◆ **To be done**
From the data below, extract every line from the one with "You are a GUI" up to and including the one with "click(x=70, y=208)", keeping each line unchanged and leaving out the pictures.

◆ **Source data**
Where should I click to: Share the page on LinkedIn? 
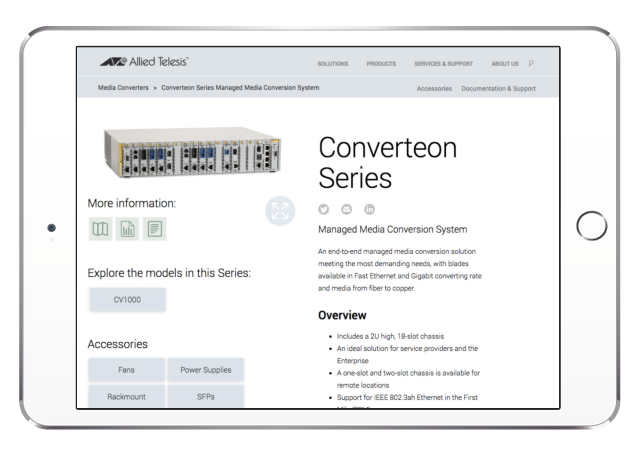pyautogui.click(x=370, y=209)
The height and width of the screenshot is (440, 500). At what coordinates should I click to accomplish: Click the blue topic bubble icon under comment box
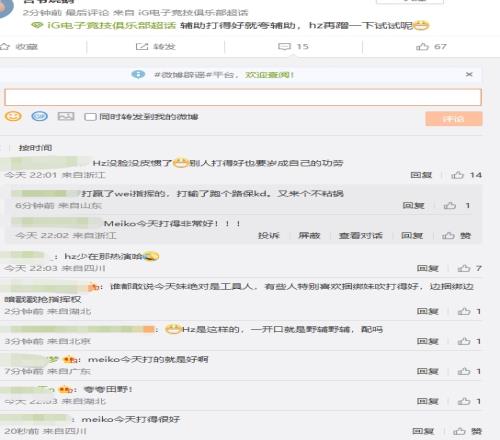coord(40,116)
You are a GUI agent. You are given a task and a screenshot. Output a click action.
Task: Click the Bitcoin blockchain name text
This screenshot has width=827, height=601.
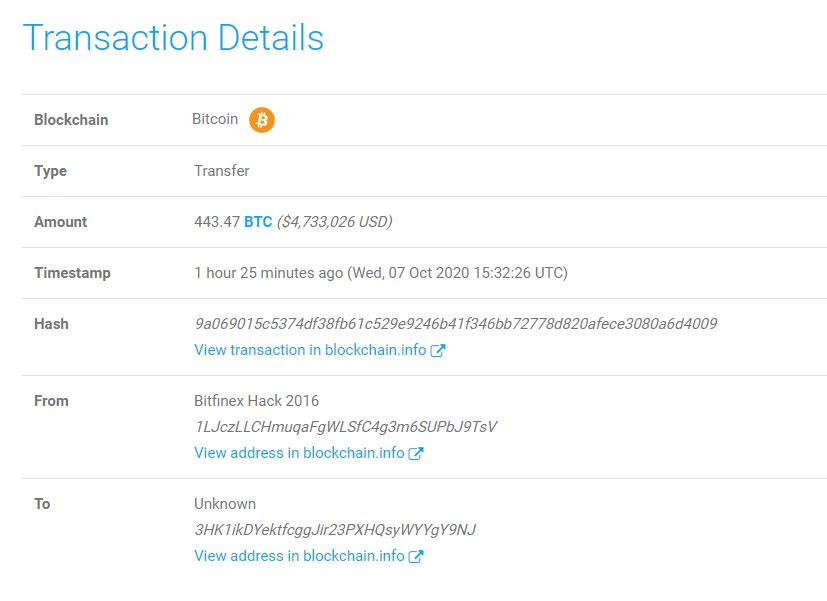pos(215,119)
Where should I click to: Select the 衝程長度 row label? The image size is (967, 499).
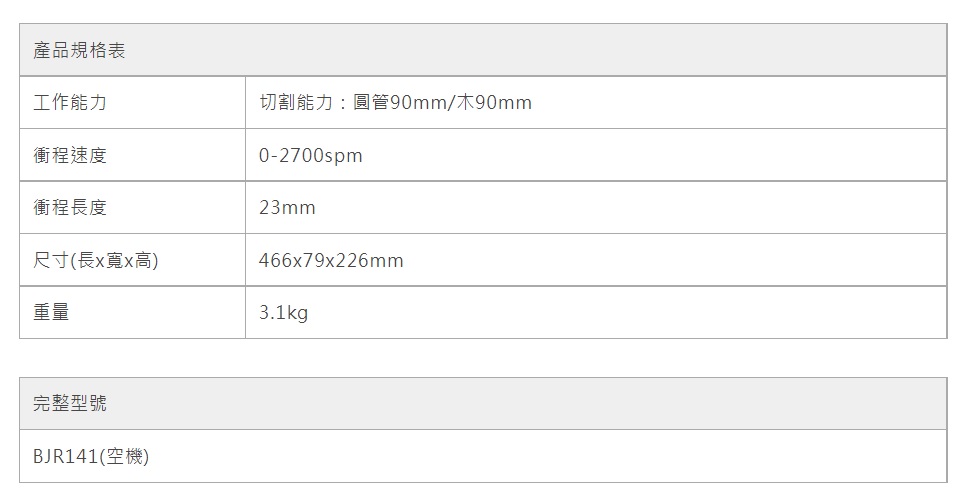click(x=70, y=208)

==

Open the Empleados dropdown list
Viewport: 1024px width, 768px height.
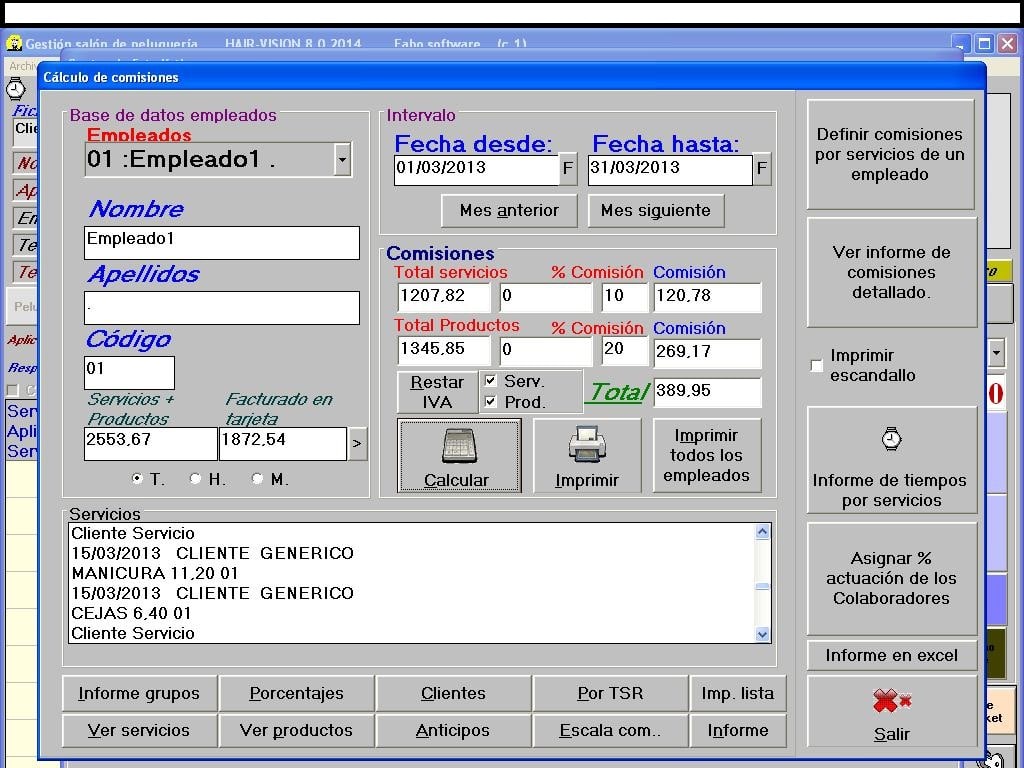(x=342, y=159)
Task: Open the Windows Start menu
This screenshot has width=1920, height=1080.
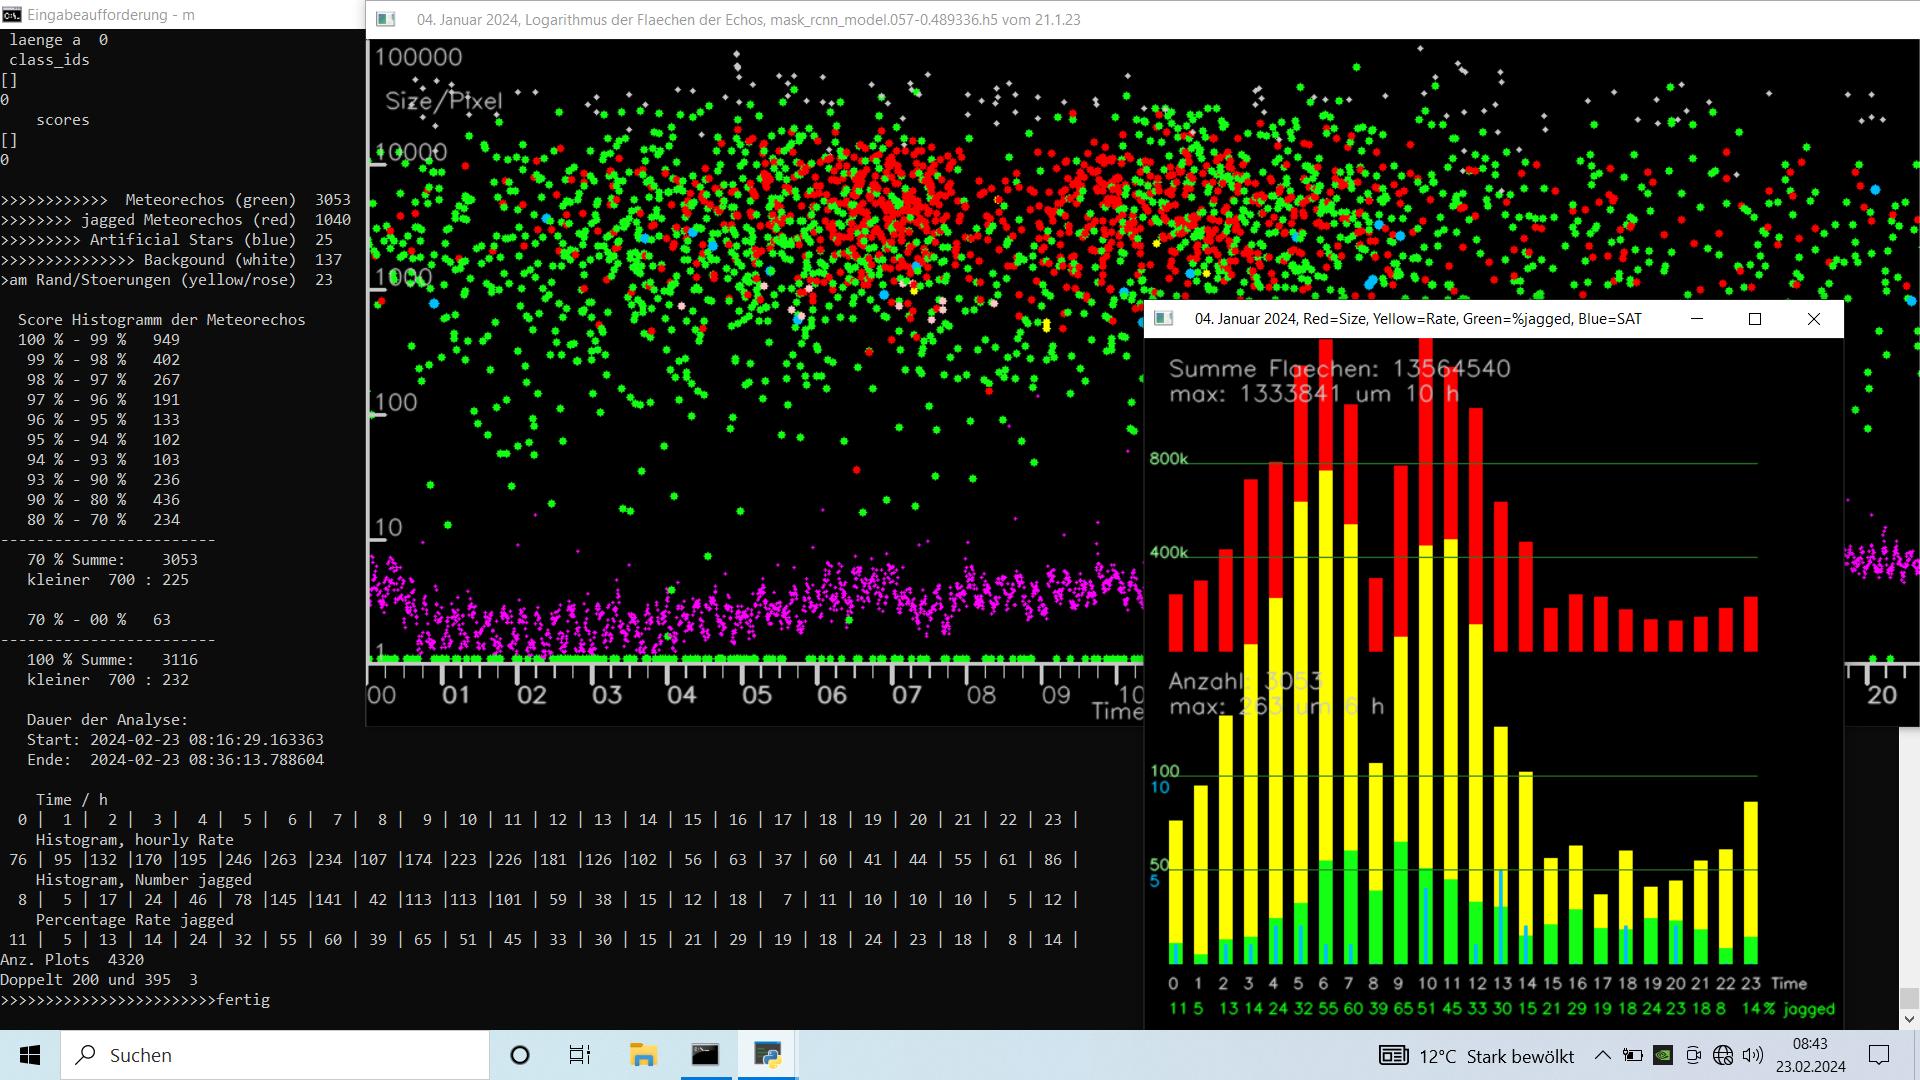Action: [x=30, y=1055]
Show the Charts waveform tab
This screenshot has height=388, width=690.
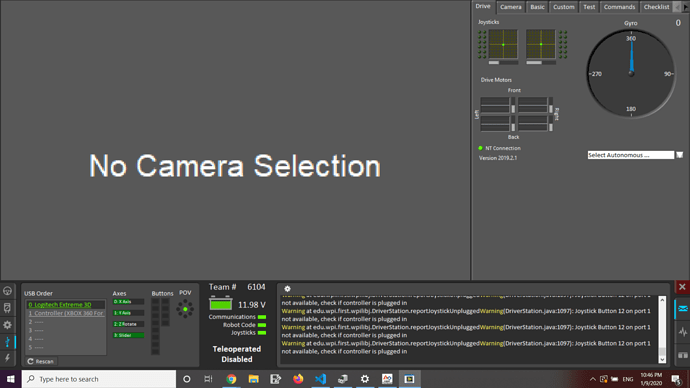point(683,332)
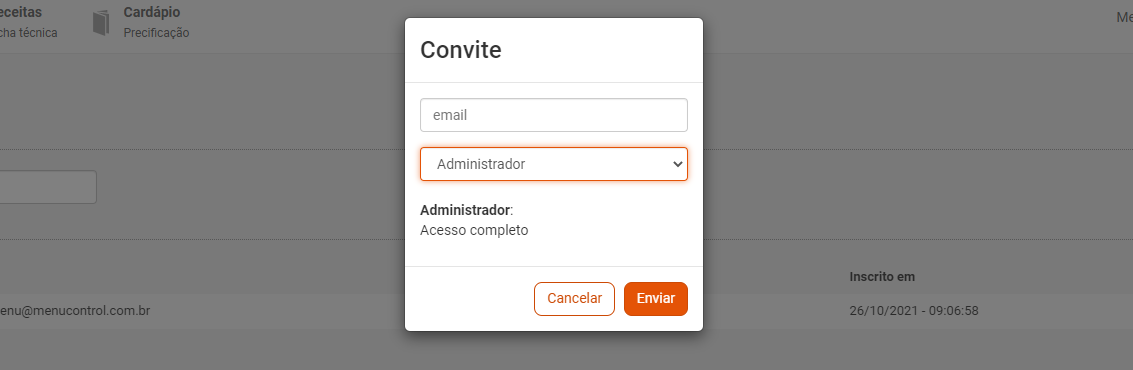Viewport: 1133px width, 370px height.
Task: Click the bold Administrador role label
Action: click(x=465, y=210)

◆ **Response below**
You are a GUI agent. You are given a task and a screenshot. Output a click action.
Task: Click the Bitcoin blockchain name text
This screenshot has width=827, height=601.
pos(215,119)
Where should I click to: Select the 衝程長度 row label? The image size is (967, 499).
click(x=70, y=208)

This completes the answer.